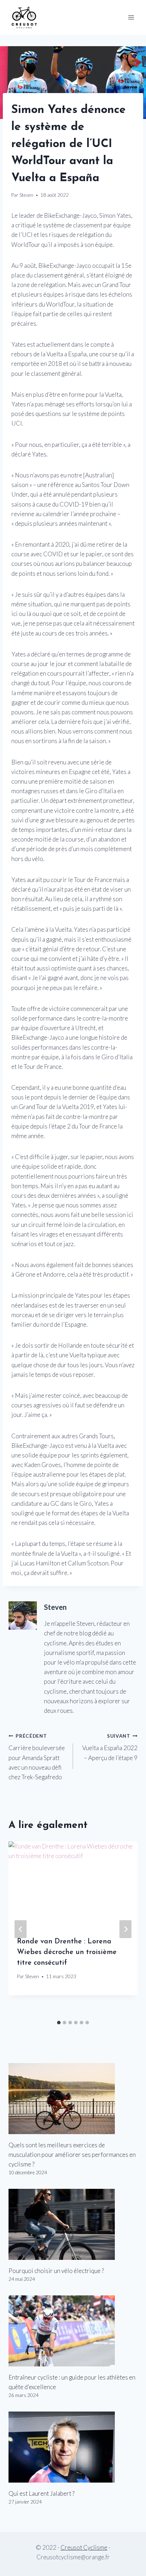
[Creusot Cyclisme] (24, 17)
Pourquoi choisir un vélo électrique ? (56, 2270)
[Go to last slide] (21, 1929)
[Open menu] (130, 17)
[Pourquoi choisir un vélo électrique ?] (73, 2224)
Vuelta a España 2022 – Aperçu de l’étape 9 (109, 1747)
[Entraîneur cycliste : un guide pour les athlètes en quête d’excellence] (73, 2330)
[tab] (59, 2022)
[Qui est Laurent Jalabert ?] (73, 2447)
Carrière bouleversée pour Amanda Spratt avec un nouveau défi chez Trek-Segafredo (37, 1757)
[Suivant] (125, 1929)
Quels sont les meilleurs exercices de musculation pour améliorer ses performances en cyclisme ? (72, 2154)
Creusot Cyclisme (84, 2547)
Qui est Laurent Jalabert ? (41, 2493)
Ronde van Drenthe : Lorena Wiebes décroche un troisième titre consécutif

########################################

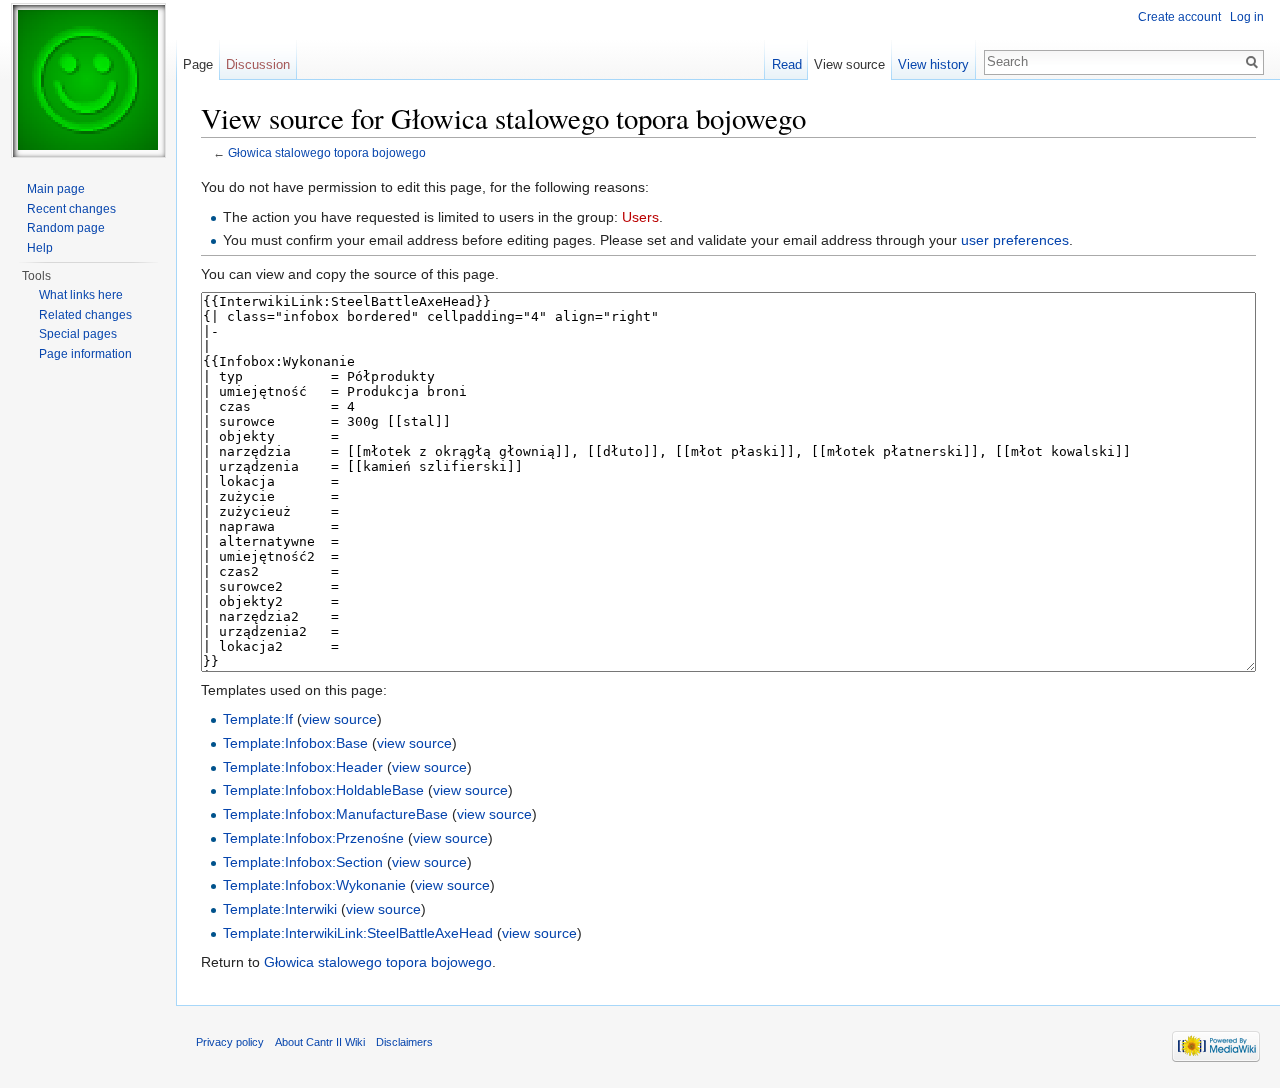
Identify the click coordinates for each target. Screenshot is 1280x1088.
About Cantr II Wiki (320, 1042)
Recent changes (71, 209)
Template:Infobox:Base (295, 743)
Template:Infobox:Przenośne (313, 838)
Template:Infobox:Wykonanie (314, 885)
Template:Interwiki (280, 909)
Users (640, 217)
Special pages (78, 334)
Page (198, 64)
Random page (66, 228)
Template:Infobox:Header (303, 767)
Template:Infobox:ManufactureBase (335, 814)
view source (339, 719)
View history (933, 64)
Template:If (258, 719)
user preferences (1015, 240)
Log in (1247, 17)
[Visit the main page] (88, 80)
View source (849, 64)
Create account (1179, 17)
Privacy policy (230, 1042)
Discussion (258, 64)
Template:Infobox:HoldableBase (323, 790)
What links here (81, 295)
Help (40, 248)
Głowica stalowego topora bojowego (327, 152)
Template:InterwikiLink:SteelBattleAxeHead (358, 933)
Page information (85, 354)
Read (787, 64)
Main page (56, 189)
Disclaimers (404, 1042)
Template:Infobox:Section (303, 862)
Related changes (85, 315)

########################################

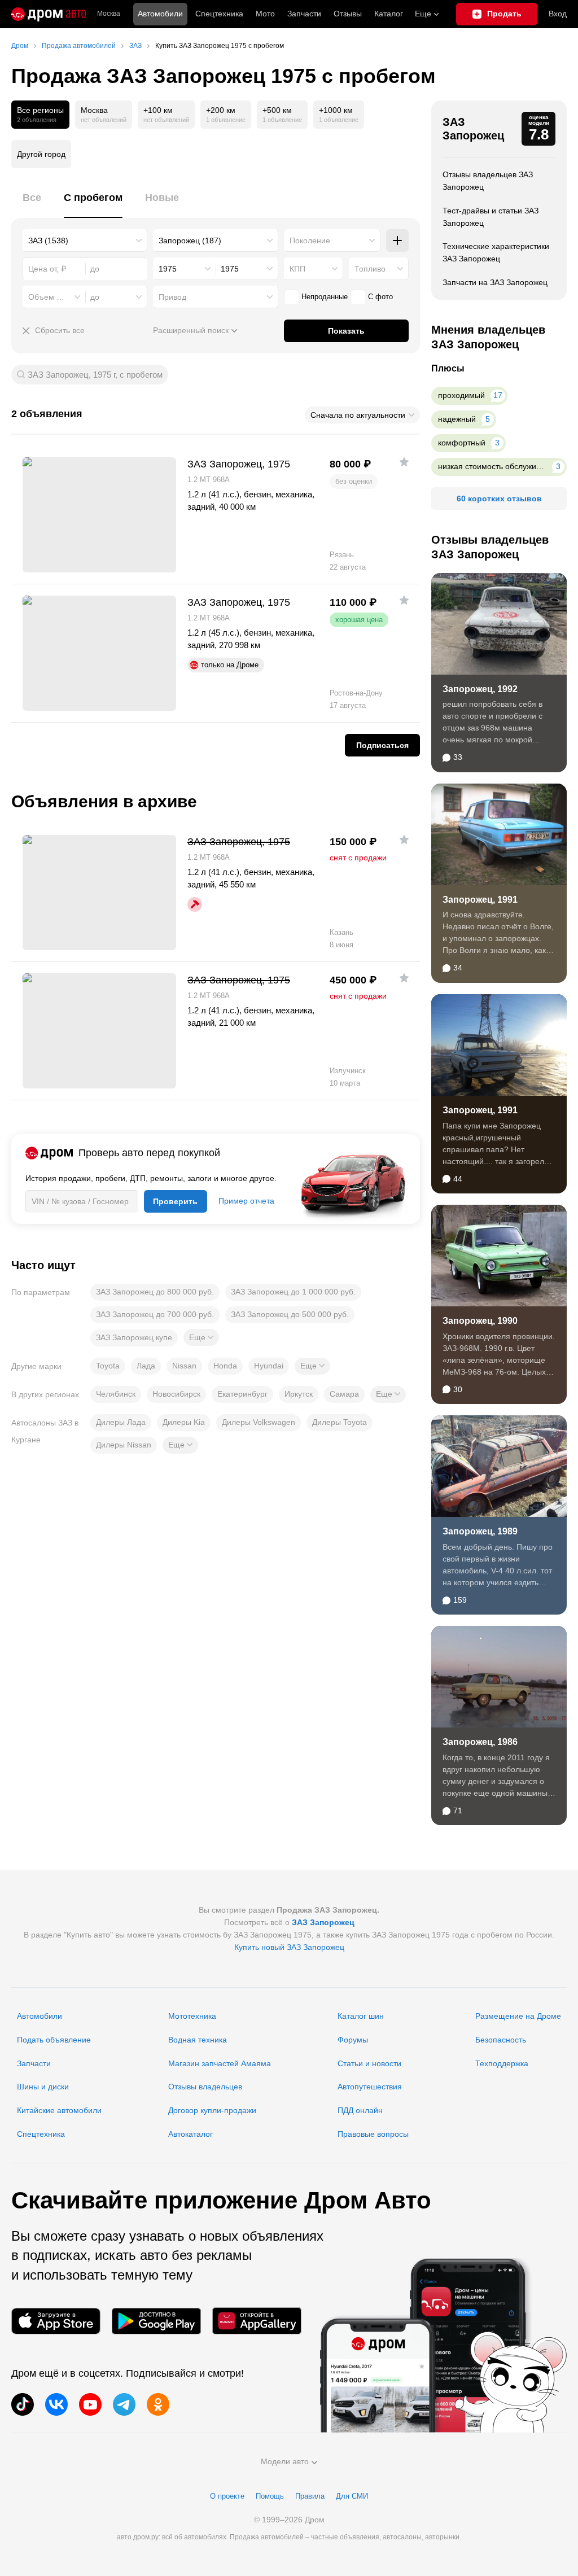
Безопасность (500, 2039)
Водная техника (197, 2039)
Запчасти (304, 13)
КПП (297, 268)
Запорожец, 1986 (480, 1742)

########################################

_TASK DESCRIPTION_. All that belongs in your answer is the stretch of entries above from the line with "[Creusot Cyclisme] (24, 17)" through the line with "[Suivant] (125, 1929)", printed exactly.

_YOUR SOLUTION_.
[Creusot Cyclisme] (24, 17)
Pourquoi choisir un vélo électrique ? (56, 2270)
[Go to last slide] (21, 1929)
[Open menu] (130, 17)
[Pourquoi choisir un vélo électrique ?] (73, 2224)
Vuelta a España 2022 – Aperçu de l’étape 9 (109, 1747)
[Entraîneur cycliste : un guide pour les athlètes en quête d’excellence] (73, 2330)
[tab] (59, 2022)
[Qui est Laurent Jalabert ?] (73, 2447)
Carrière bouleversée pour Amanda Spratt avec un nouveau défi chez Trek-Segafredo (37, 1757)
[Suivant] (125, 1929)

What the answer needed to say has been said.